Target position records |
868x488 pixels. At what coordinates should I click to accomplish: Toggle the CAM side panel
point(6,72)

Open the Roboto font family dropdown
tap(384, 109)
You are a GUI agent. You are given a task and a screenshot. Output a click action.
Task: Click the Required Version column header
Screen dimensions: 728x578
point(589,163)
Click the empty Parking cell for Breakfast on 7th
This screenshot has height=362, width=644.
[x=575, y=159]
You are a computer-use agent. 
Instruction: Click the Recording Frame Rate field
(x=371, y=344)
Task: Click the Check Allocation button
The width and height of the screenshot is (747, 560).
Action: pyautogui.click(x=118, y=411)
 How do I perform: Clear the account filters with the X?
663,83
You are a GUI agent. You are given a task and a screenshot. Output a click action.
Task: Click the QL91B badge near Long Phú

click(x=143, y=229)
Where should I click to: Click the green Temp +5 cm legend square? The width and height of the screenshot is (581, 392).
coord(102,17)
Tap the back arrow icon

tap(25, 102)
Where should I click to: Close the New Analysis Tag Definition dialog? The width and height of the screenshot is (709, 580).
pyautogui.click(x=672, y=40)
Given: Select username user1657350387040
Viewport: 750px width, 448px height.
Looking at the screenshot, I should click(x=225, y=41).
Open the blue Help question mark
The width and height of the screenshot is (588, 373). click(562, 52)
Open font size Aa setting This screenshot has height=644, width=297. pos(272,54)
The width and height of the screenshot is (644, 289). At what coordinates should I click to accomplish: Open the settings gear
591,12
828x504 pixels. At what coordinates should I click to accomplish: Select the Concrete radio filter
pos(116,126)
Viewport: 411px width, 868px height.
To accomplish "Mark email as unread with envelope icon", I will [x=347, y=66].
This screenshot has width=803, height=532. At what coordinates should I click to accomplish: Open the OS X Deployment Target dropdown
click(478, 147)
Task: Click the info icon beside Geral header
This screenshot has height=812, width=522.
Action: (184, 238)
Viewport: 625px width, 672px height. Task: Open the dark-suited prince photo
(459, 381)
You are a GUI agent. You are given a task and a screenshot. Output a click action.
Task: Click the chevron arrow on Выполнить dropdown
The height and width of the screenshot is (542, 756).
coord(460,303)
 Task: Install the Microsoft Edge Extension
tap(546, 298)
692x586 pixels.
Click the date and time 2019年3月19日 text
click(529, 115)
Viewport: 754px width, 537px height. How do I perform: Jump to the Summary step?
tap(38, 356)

Set problem | Write out the entries above exactly as they appear, beginning with the line that contains "How do I perform: Clear" and continuing through the line that contains "Action: (184, 238)", including both of those lines.

Task response |
 How do I perform: Clear the account filters with the X?
663,83
You are a GUI agent. You are given a task and a screenshot. Output a click action.
Task: Click the QL91B badge near Long Phú

click(x=143, y=229)
Where should I click to: Click the green Temp +5 cm legend square? The width and height of the screenshot is (581, 392).
coord(102,17)
Tap the back arrow icon

tap(25, 102)
Where should I click to: Close the New Analysis Tag Definition dialog? The width and height of the screenshot is (709, 580).
pyautogui.click(x=672, y=40)
Given: Select username user1657350387040
Viewport: 750px width, 448px height.
Looking at the screenshot, I should click(x=225, y=41).
Open the blue Help question mark
The width and height of the screenshot is (588, 373). click(562, 52)
Open font size Aa setting This screenshot has height=644, width=297. pos(272,54)
The width and height of the screenshot is (644, 289). At what coordinates should I click to accomplish: Open the settings gear
591,12
828x504 pixels. At what coordinates should I click to accomplish: Select the Concrete radio filter
pos(116,126)
Viewport: 411px width, 868px height.
To accomplish "Mark email as unread with envelope icon", I will [x=347, y=66].
This screenshot has width=803, height=532. At what coordinates should I click to accomplish: Open the OS X Deployment Target dropdown
click(478, 147)
Task: Click the info icon beside Geral header
This screenshot has height=812, width=522.
Action: (184, 238)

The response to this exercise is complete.